Entries taken from a collection:
····················

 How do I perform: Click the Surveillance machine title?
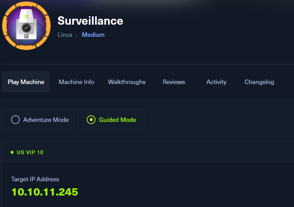click(90, 21)
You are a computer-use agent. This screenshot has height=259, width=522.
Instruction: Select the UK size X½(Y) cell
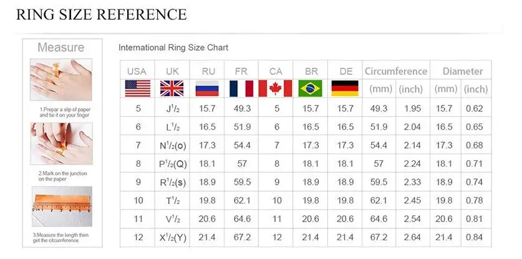(172, 238)
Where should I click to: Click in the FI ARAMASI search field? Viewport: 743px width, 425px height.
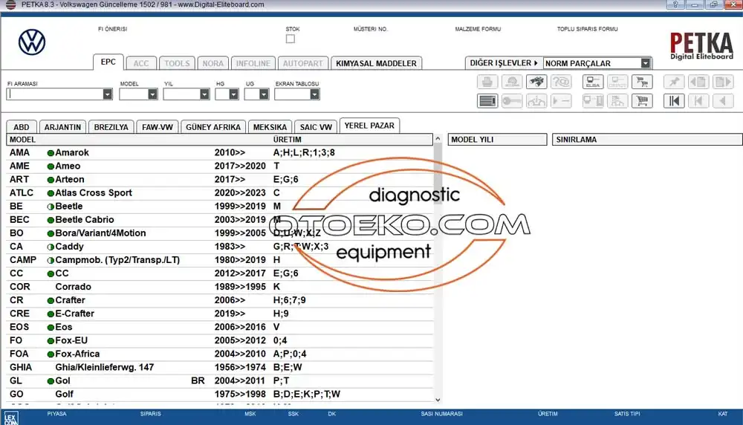(53, 94)
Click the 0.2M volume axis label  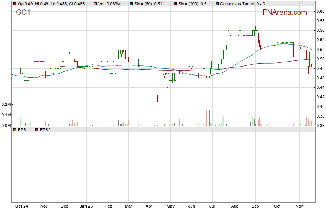pyautogui.click(x=6, y=104)
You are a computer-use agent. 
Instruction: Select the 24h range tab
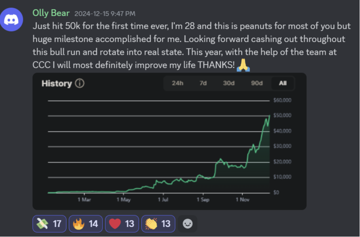178,83
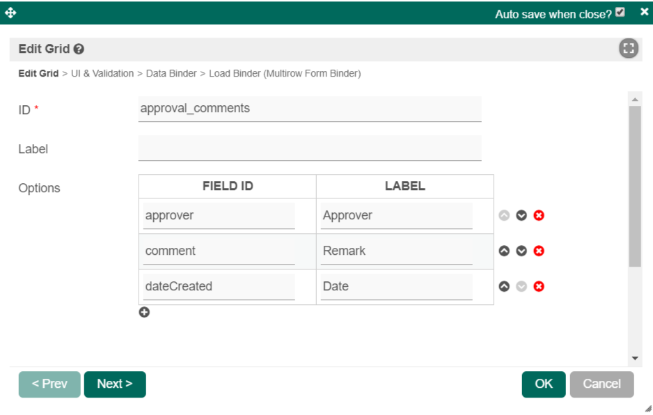
Task: Toggle Auto save when close checkbox
Action: coord(620,13)
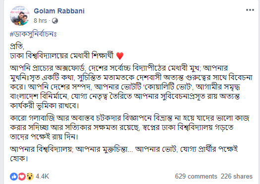Viewport: 260px width, 184px height.
Task: Click the Golam Rabbani name link
Action: (x=59, y=11)
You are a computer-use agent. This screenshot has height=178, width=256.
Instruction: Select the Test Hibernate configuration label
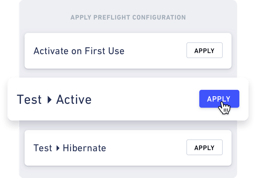pyautogui.click(x=70, y=148)
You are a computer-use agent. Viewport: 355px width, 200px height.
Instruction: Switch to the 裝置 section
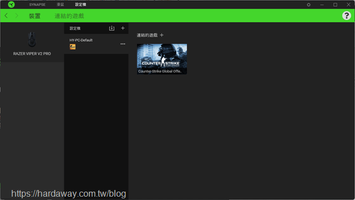34,16
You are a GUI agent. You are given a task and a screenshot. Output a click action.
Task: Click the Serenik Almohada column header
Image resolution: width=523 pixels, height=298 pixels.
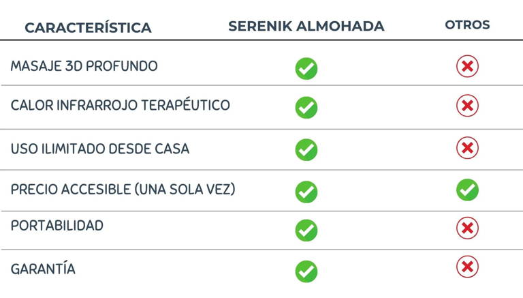point(306,27)
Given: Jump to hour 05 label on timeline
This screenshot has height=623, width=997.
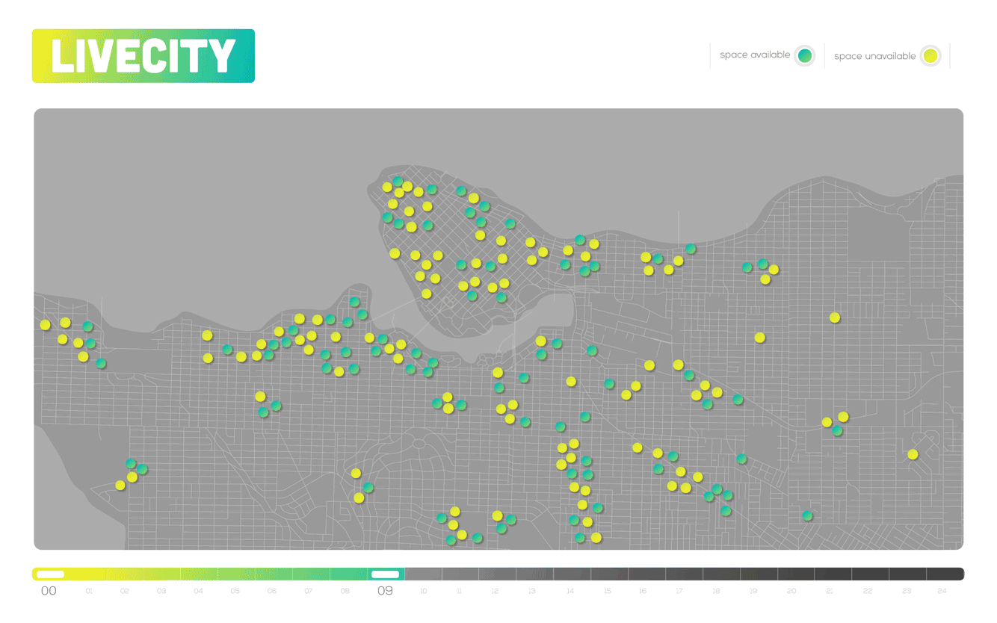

····················

Task objective: Working through the records, find each line containing the word "screenshot" and copy it.

Response:
You are a computer-use agent. This screenshot has height=259, width=522.
You are a computer-use agent. This screenshot has height=178, width=256.
You are a GUI agent. You are given a task and a screenshot. Output a click action.
This screenshot has height=623, width=997.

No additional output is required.